On est une heure plus tard.
Quand on est arrivés au camping, le bureau était fermé !
Pas grave, ils affichent les sites libres, leurs caractéristiques et le nombre de jours qu'on peut l'occuper. On s'est installés, on paiera demain.
Une autre petite journée de route, pas trop longue.
Heureusement, parce qu'on s'était levés à pas d'heure !

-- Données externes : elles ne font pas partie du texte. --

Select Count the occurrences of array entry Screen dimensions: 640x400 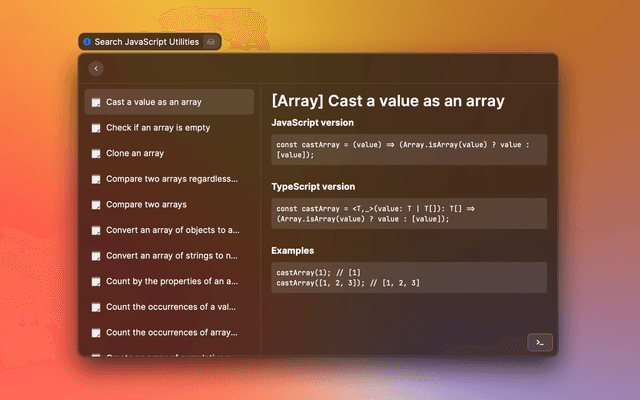point(172,332)
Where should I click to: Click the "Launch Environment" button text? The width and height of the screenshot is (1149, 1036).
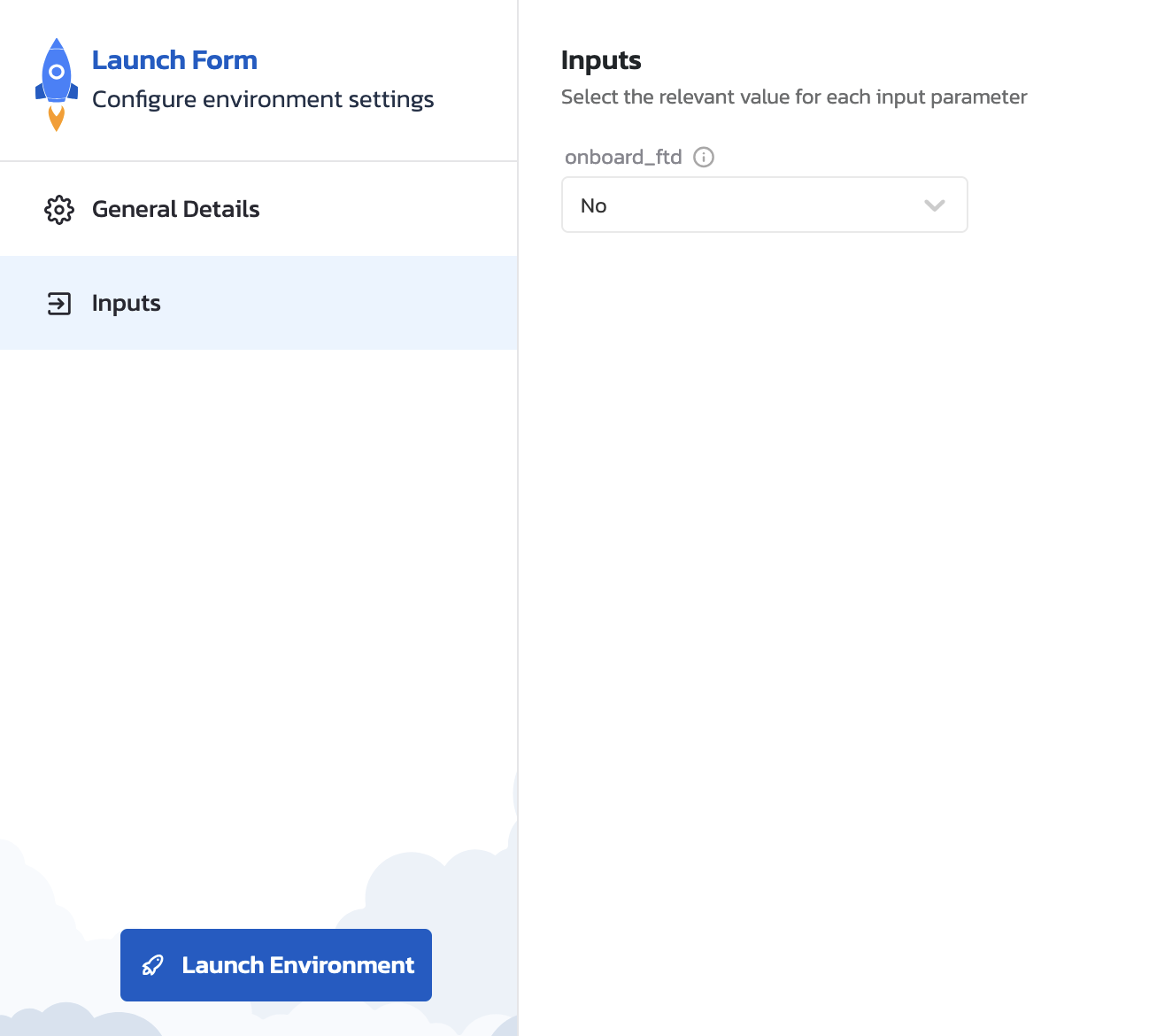pyautogui.click(x=297, y=965)
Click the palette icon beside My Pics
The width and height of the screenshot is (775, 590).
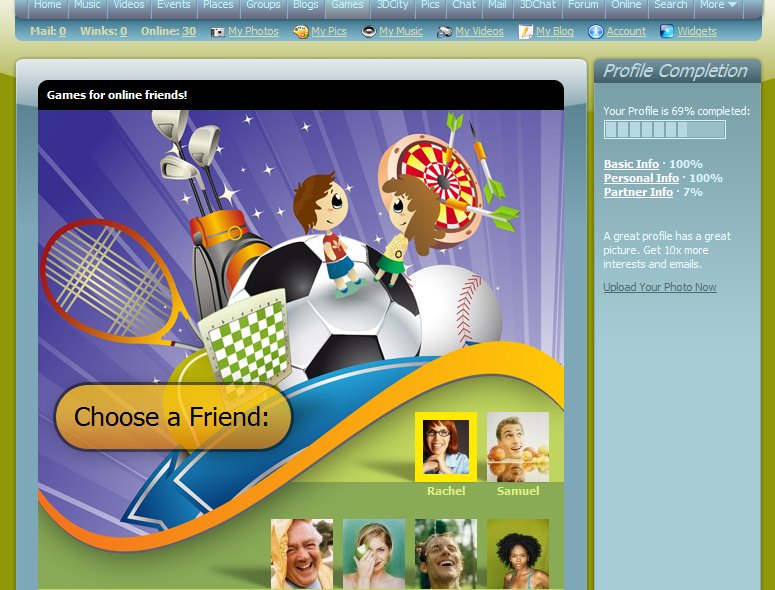[300, 32]
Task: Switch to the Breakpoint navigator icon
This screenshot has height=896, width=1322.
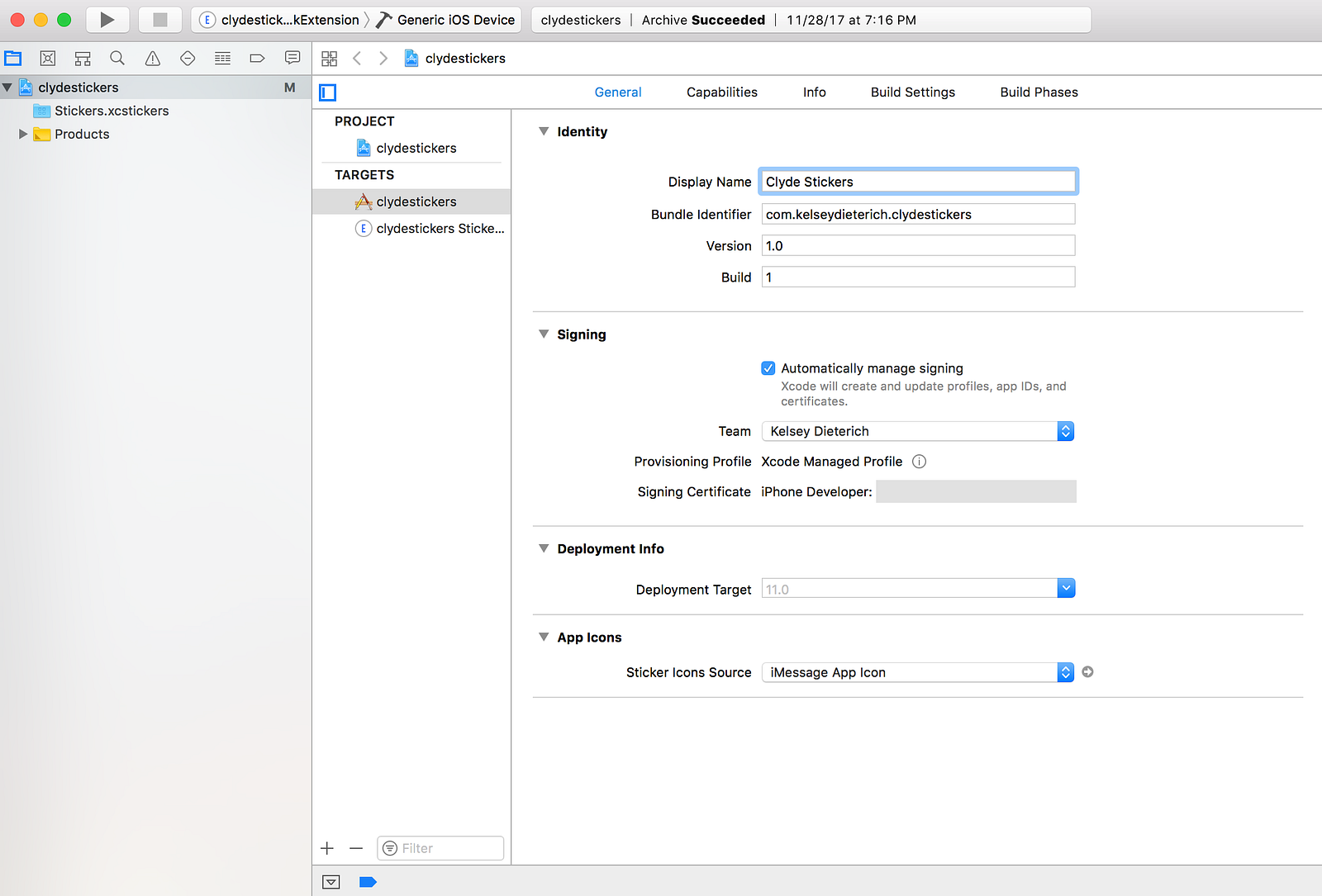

Après un réveil pressé de LaFrite qui avait repéré, dans l'aube naissante, un nouvel ennemi à combattre et qui demandait la porte, je m'étais levée pour appécier ce lever de soleil orageux :



... sur la mer d'huile dont on avait la veille essayé la plage sans vagues :

... je m'étais rendormie du sommeil du juste.

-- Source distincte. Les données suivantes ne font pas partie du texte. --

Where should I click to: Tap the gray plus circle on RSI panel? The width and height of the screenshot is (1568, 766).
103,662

À 10 h 30, réveil, café, jasette, LaFrite qui observe le héron, on remballe, et en route après avoir signé un témoignage pour notre voisin malchanceux dont le moteur de bateau semble bien avoir été anéanti par le coup de foudre de hier.

Un arrêt essence (4,09$ le gallon de diesel), un autre arrêt épicerie (trois jours qu'on n'a plus de propane pour la cuisinière !), un troisième pour changer les essuie-glace à qui les orages ont fait la vie dure; et un petit dernier pour se ravitailler en rhum (faute de cubain, on boit le meilleur de la Barbade). Pis, tiens, un petit rouge pour les steaks de ce soir. Et tant qu'à faire, une demi de Jack Daniels.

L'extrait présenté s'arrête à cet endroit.